Утром Язычы и Терджуман отправились в райком, оставив Шаира в номере (не идти же с подбитым глазом в учреждение!). Первый секретарь принял высоких гостей радушно и поинтересовался, где Шаир («я так люблю его стихи!»). Пришлось соврать, что Шаир что-то неважно себя чувствует. Естественно, первый секретарь предложил вызвать врача, но члены «бригады» сказали, что ничего страшного – Шаир немного отлежится и встанет.
«Бригаду» направили в один из колхозов, где уже готовился мощный гонаглыг. Собрались руководители колхозов со всего района. И когда приехала бригада, председатель принимающего колхоза потихоньку спросил у Язычы: «А Ваш шофер где будет сидеть – с нами или со всеми шоферами?» – «Конечно, с шоферами». И Шаира отвели в помещение, где собрались шофера.
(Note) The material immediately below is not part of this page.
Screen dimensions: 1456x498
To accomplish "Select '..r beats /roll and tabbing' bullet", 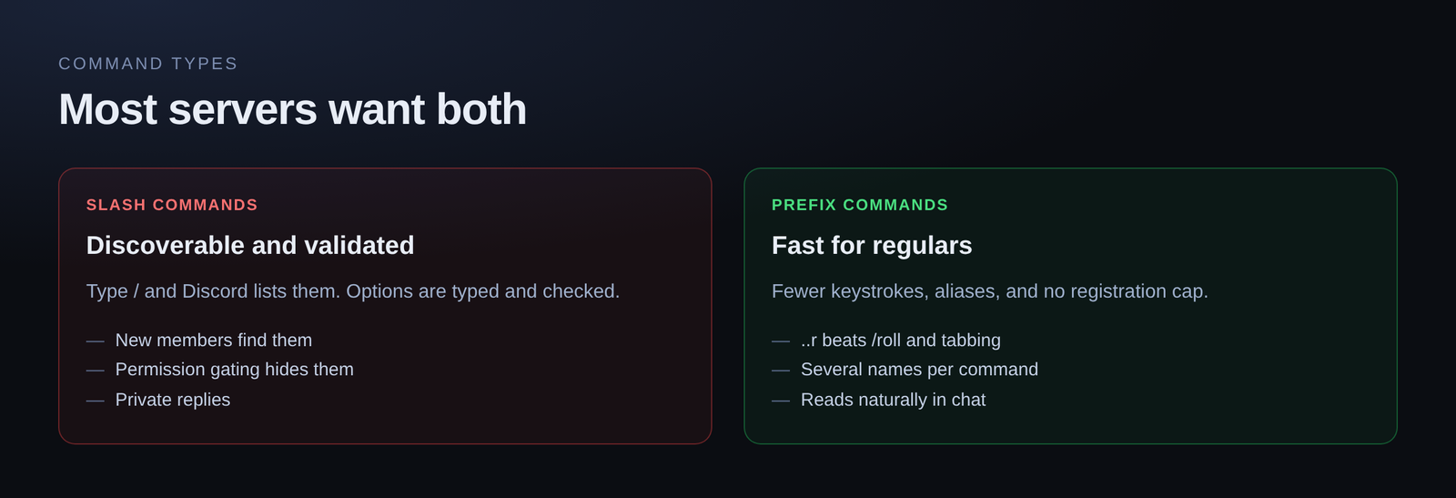I will click(901, 340).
Гонаглыг начался с традиционных тостов «за величайшего вождя Иосифа Виссарионовича», «за мудрого руководителя Азербайджана, нашего дорогого Мирджафар-мюэллима», «за любимую партию», ну, а дальше – за гостей: «за нашего дорогого Язычы», «за уважаемого Терджумана», за любимого нашего Шаира… позвольте, а где же он?».
Язычы объяснил ситуацию, и председатель колхоза самолично помчался за дорогим гостем в помещение для шоферов. К чести Шаира, он наотрез отказался покинуть компанию – «мне с ребятами хорошо, я такой же простой человек, как они». Веселье, конечно же, было безнадежно испорчено…
Над этой историей смеялся весь Баку. Отношения между Шаиром и Язычы с Терджуманом были испорчены навсегда. Более того, жена Терджумана, будучи младшей сестрой Шаира, обиделась за брата и ушла от мужа, прихватив, естественно, единственного сына с собой.